Clinicopathological study of gall bladder carcinoma with special reference to its management in a tertiary care hospital


  • Debmalya Saha Department of CTVS, G.B. Pant Institute of Postgraduate Medical Education and Research, New Delhi, India
  • Saket Jha Department of Paediatric Surgery, LTM Medical College and General Hospital, Mumbai, Maharashtra, India
  • Sukalyan Chhaule Department of Surgery, Kalna S.D. Hospital, West Bengal, India
  • Rabin Mandal Department of General Surgery, Malda Medical College and Hospital, West Bengal, India
  • Anadi Acharya Department of Surgery, R.G. Kar Medical College and Hospital, Kolkata, West Bengal, India
  • Gautam Ghosh Department of Surgery, R.G. Kar Medical College and Hospital, Kolkata, West Bengal, India



Cancer, Carcinoma, Gallbladder, Stage


Background: Incidence of gallbladder carcinoma is increasing progressively among Indians and is regarded as a major cause of mortality and morbidity.

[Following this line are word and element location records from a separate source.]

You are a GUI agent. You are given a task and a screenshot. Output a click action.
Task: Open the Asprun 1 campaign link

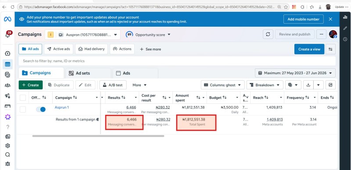[x=62, y=107]
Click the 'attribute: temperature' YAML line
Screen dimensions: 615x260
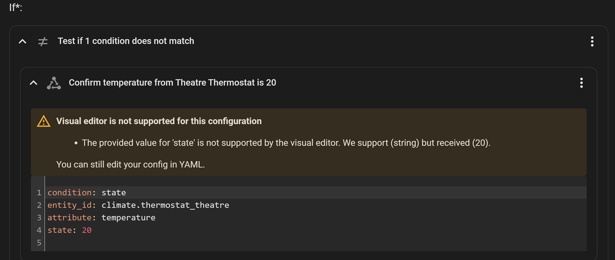(x=102, y=218)
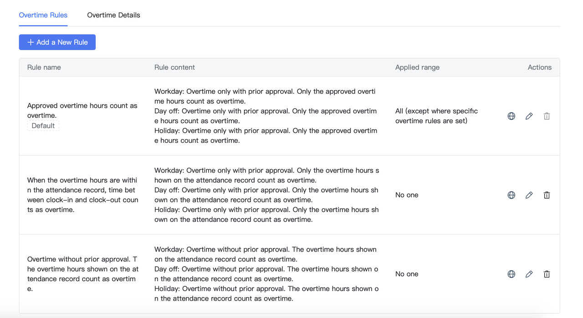Edit the clock-in and clock-out overtime rule
This screenshot has height=318, width=583.
point(529,195)
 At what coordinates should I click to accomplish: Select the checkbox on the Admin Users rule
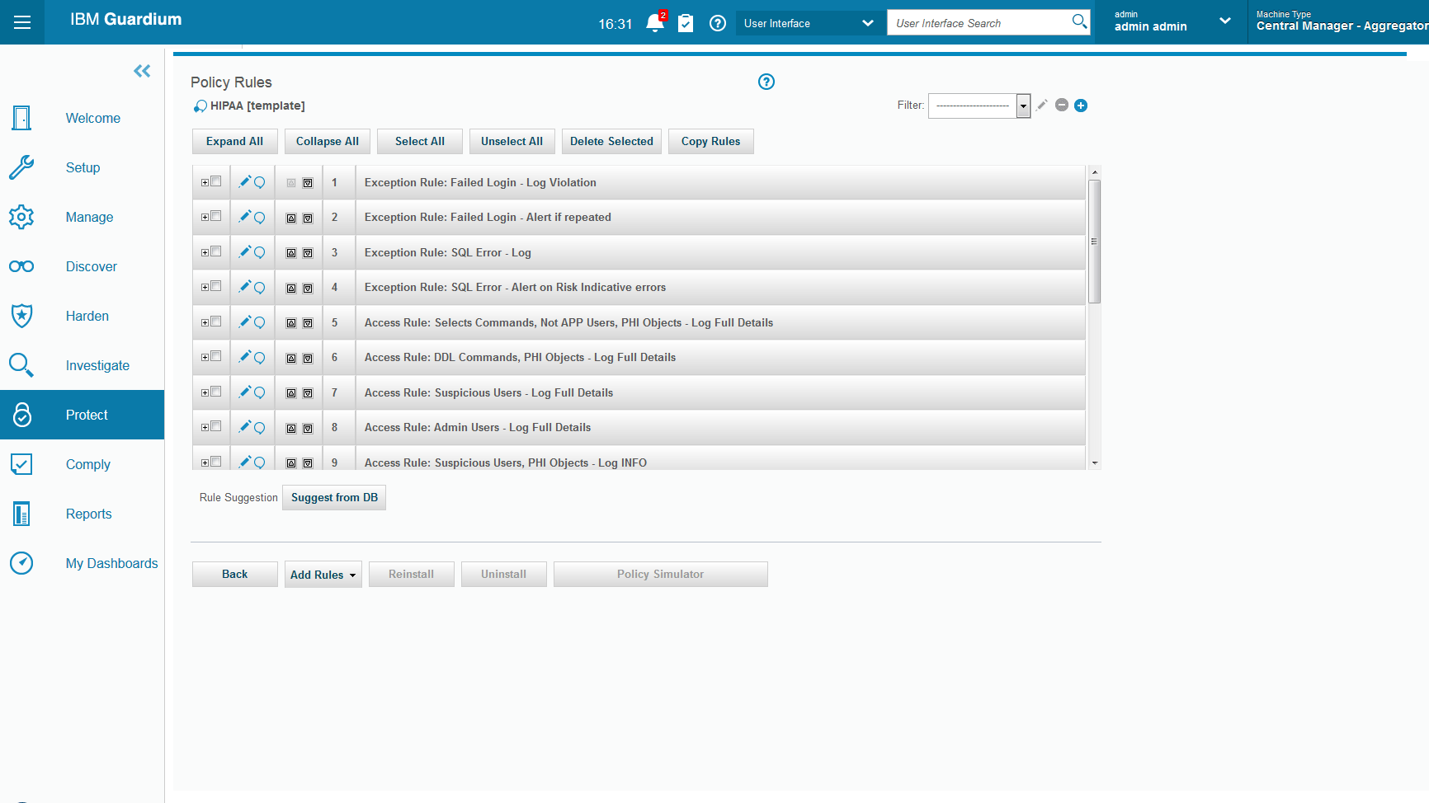[217, 425]
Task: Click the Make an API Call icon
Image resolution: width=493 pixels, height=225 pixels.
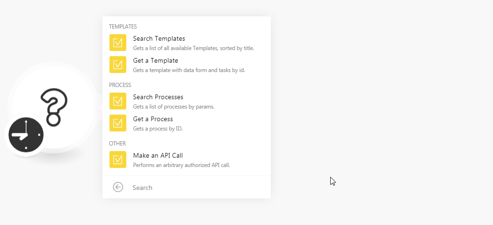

In spite of this, limited studies have been conducted so far. Objective of the study was to know the prevalence, clinicopathological aspects, and prevalent treatment protocol of gall bladder cancer in a tertiary care hospital in Eastern India.

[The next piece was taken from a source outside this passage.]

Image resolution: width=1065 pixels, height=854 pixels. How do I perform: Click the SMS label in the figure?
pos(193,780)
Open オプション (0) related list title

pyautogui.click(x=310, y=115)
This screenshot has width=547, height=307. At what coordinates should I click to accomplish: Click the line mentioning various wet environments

Methods: 64 cases of histologically proven gallbladder cancer patients were studied. Patient characteristics were recorded using pretested proforma along with relevant investigations, and histopathology and treatment provided were recorded.

Results: Our study reveals that gallbladder cancer has a prominent peak in the 7th decade of life with male: female ratio of 1:2.2. Most of the patients were having body mass index between 20.0 and 24.99, which is in sharp contrast to the available literatures. Pain is the most common symptom followed by constitutional symptoms. Majority of cases presented at advanced stage (64.1%) with significantly elevated CA19.9 level, and were managed with palliative chemotherapy.35.9% of our cases were respectable at the time of diagnosis, and extended cholecystectomy could be performed in 31.3%. Log rank test showed pattern of survival of the patients who were resected was significantly better than those of who were not resected.

Conclusions: We know gallbladder cancer is a disease with very few patients amenable to surgery at the time of presentation. Thus, instead of retrospectively analyzing individual institutional data, high volume institutions with the necessary expertise for treating gallbladder cancer should collaborate with a view of generating strong evidence-based surgical guidelines.